* _PROBLEM STATEMENT_:
Without including any pictures, copy every line below exactly.

* _LISTED ENTRIES_:
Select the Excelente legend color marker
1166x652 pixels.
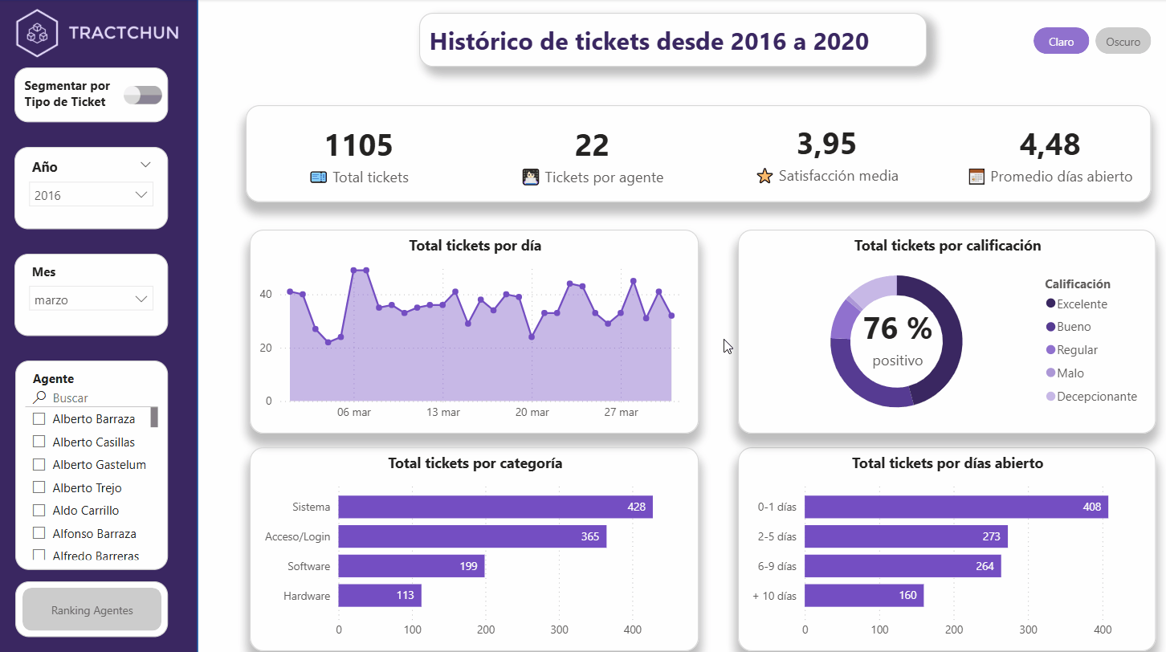click(1050, 304)
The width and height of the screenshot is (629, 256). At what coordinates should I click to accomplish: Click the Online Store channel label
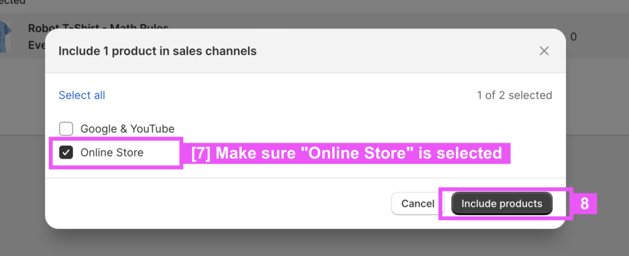[x=112, y=153]
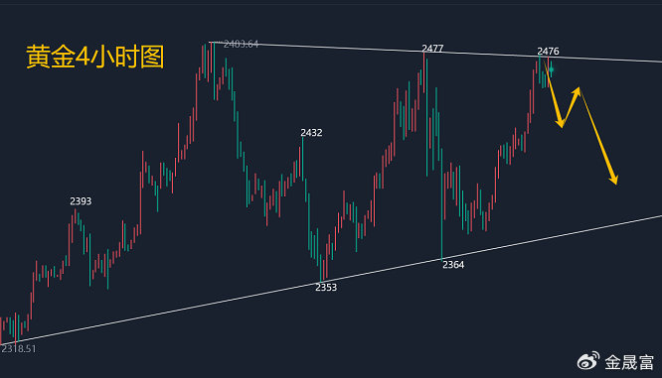Image resolution: width=662 pixels, height=378 pixels.
Task: Click the candle at the 2353 low
Action: [320, 268]
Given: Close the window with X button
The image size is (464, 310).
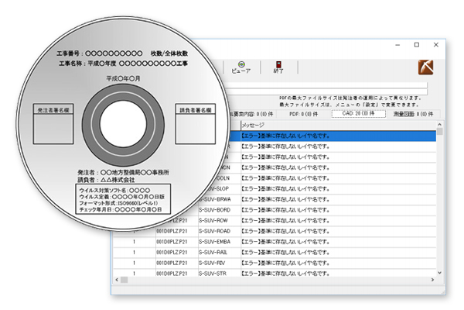Looking at the screenshot, I should [x=437, y=45].
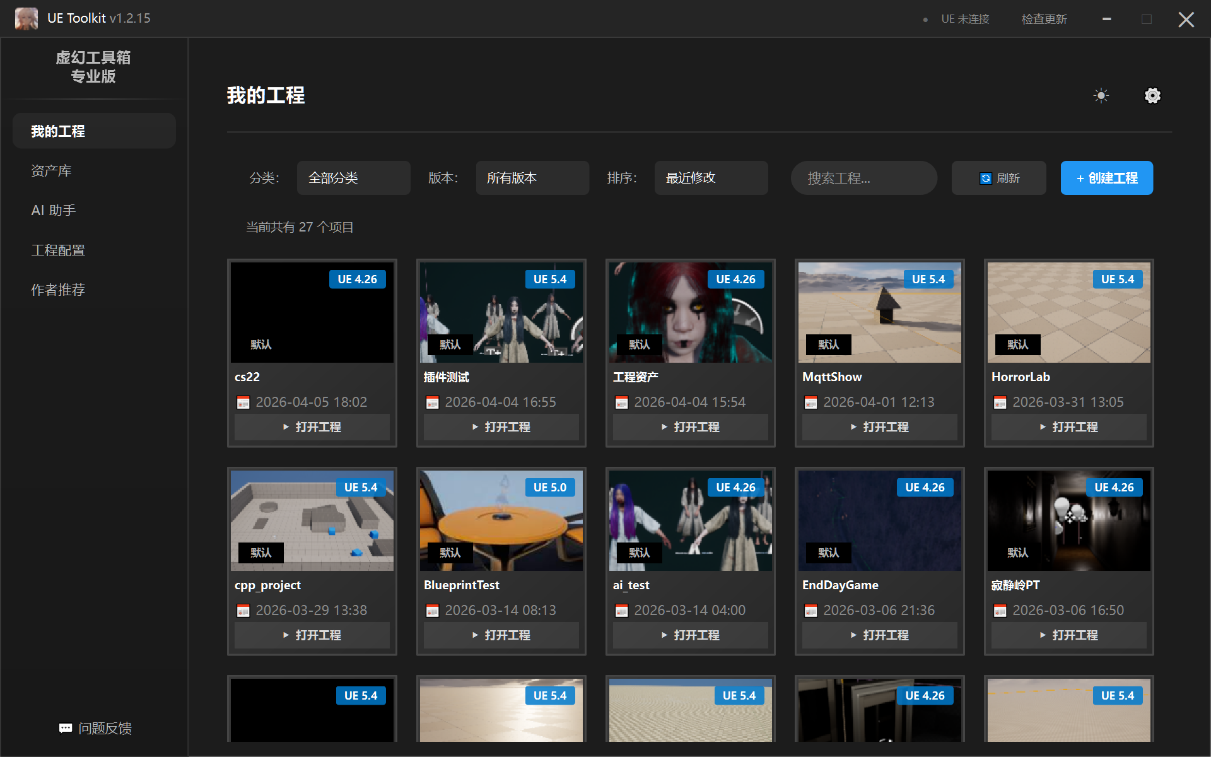
Task: Click the calendar icon under cs22
Action: coord(243,402)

* _SOLUTION FOR THIS EXERCISE_:
Select the Excelente legend color marker
1166x652 pixels.
click(1050, 304)
The width and height of the screenshot is (629, 256). At what coordinates should I click to accomplish: Click the Online Store channel label
[x=112, y=153]
Image resolution: width=662 pixels, height=378 pixels.
Task: Click the candle at the 2353 low
Action: [320, 268]
Given: Close the window with X button
The image size is (464, 310).
Looking at the screenshot, I should [x=437, y=45].
Task: Click the calendar icon under cs22
Action: coord(243,402)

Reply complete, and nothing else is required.